Tal vez por eso sus conciertos —acaso su música— se sienten cada vez más como conversaciones privadas. “El público ya no está acostumbrado a que alguien se invente algo, cree un personaje y se comporte como tal, como hicieron Chuck Berry o Bob Dylan. El público lo toma todo al pie de la letra, en parte porque la confesión personal y sensible, la ‘honestidad’ y la comunicación personal entre el cantante y cualquiera que le esté escuchando, son muy atractivas y tranquilizadoras en una época en la que la cultura pop y la política perdieron sus dimensiones míticas más elevadas, cuando no hay artistas ni políticos que puedan construir comunidad y cada fan queda relegado a sí mismo”. Esto no es nuevo. Literalmente. Fue escrito por Greil Marcus hace cincuenta años, en su libro Mystery Train, pero es el mismo contexto que vuelve a la música de Spektor una conversación privada. El público cambió. El zeitgeist dejó de saber escuchar a alguien que no sigue modas, alguien que quiere verte disfrutar cuando descubrís que el sonido siguiente no estaba donde lo esperabas. El zeitgeist se volvió pensar que la libertad consiste en hacerte un tatuaje feo y nunca tener que leer un libro. Mientras el pop mainstream exprime el trauma y el perreo asexuado para sumar reproducciones, Spektor sigue cantando sobre correos extraterrestres y personas que se convierten en muebles. No busca relevancia. Hace arte.
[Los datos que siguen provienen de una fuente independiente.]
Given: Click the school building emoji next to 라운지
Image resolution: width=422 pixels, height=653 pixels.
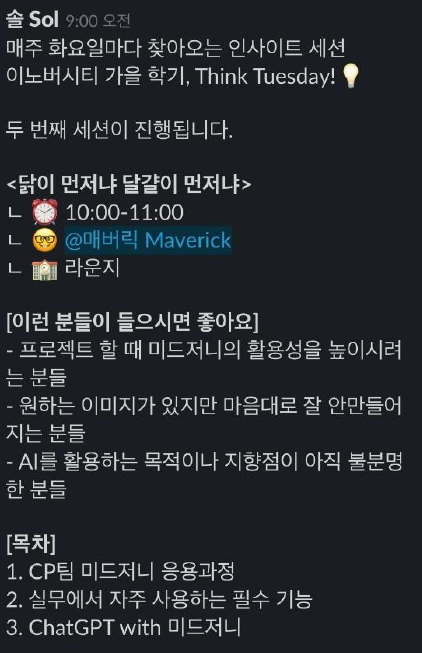Looking at the screenshot, I should click(45, 268).
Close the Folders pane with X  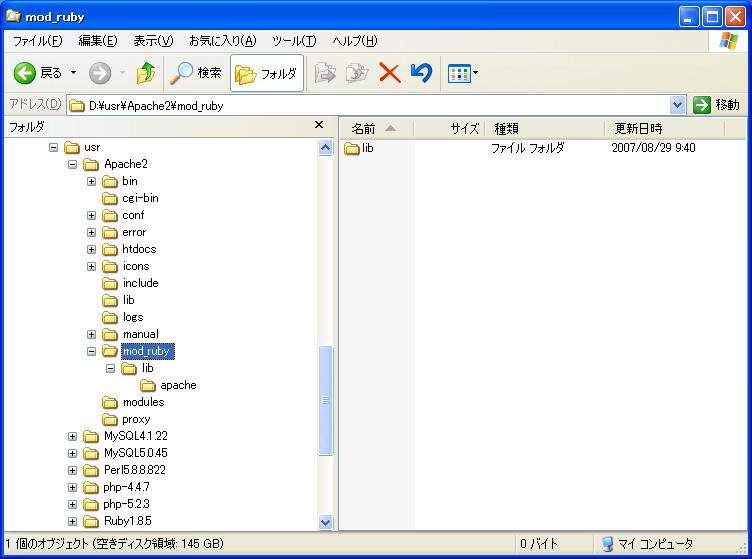(319, 126)
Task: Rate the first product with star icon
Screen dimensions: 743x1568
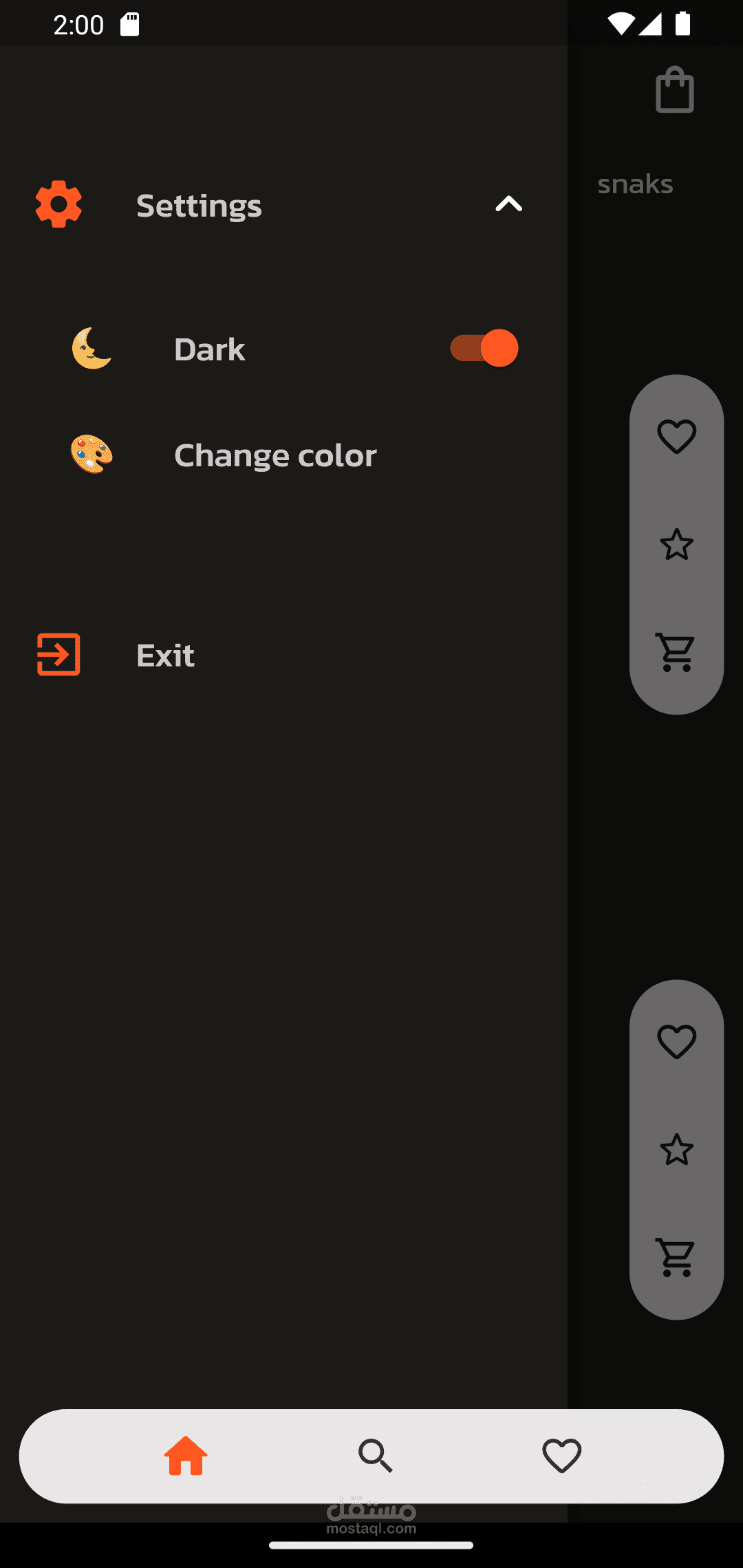Action: coord(676,545)
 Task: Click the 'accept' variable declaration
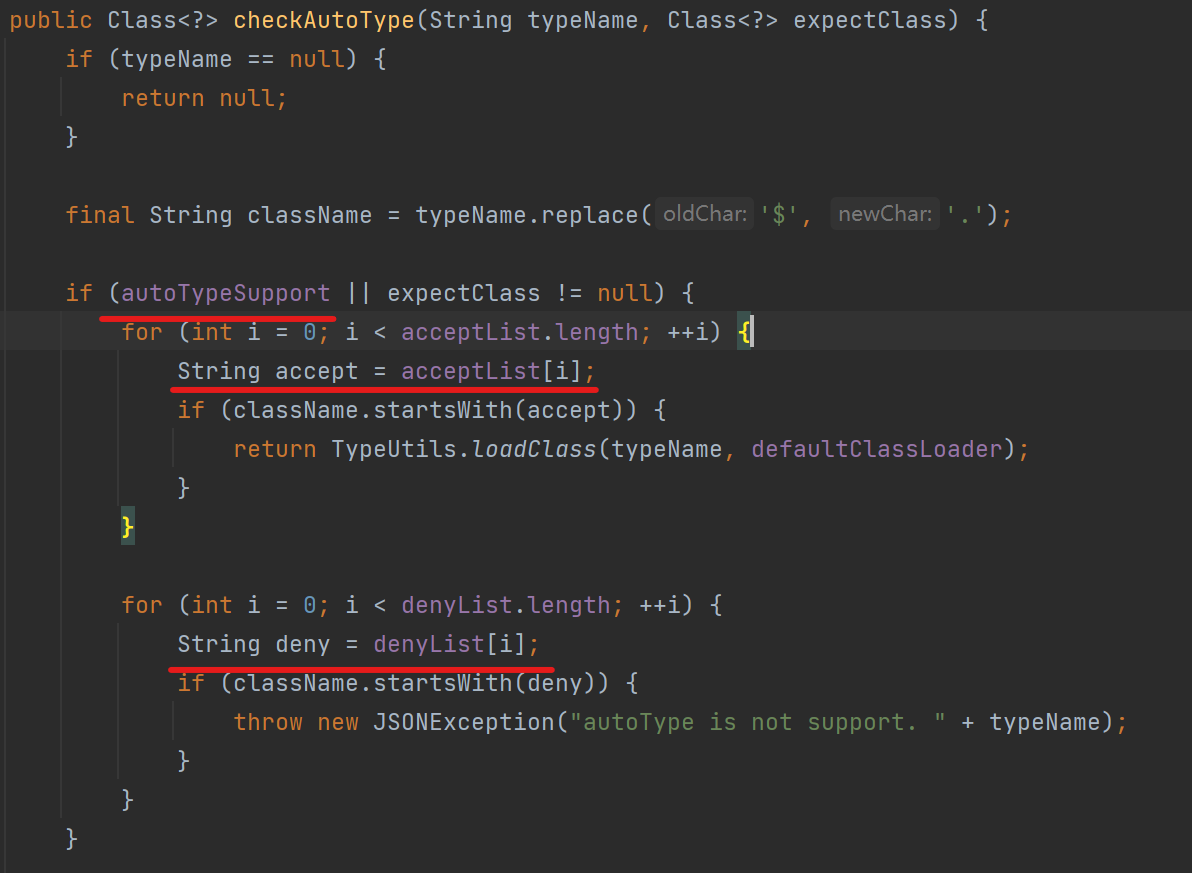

Regina Spektor no es una pianista que canta. No es una poeta que compone. Es una obrera del sonido. Una especialista en disonancia. Una compositora con tierra en las uñas. Una intérprete clásica que se cansó del buen gusto. Que todavía toca el piano como si se le fuera a escapar. Y que a veces se le escapa. No es un género. Es un dialecto. Una sintaxis. Una forma específica de pronunciar las vocales. No es el sonido de Nueva York, aunque las huellas de la ciudad estén por todas partes, aunque cada 11 de junio, desde 2019, Nueva York celebre el día de Regina Spektor. Es el sonido de lo que Nueva York prometía proteger: la diferencia, la traducción, la negativa. Canta como quien lo recuerda todo. Incluso lo que nunca pasó. Sobre todo eso.
Lo que la hace singular no es su coherencia sino su fractura. Su negativa a alinearse. Su negativa a resolver. Ahora usa vestidos impecables. Y le sientan de maravilla. Otras veces vuelve a ser la mujer con las rodillas raspadas, gritando una cosa brillante desde la escalera de incendios, riéndose de algo que nadie más oyó.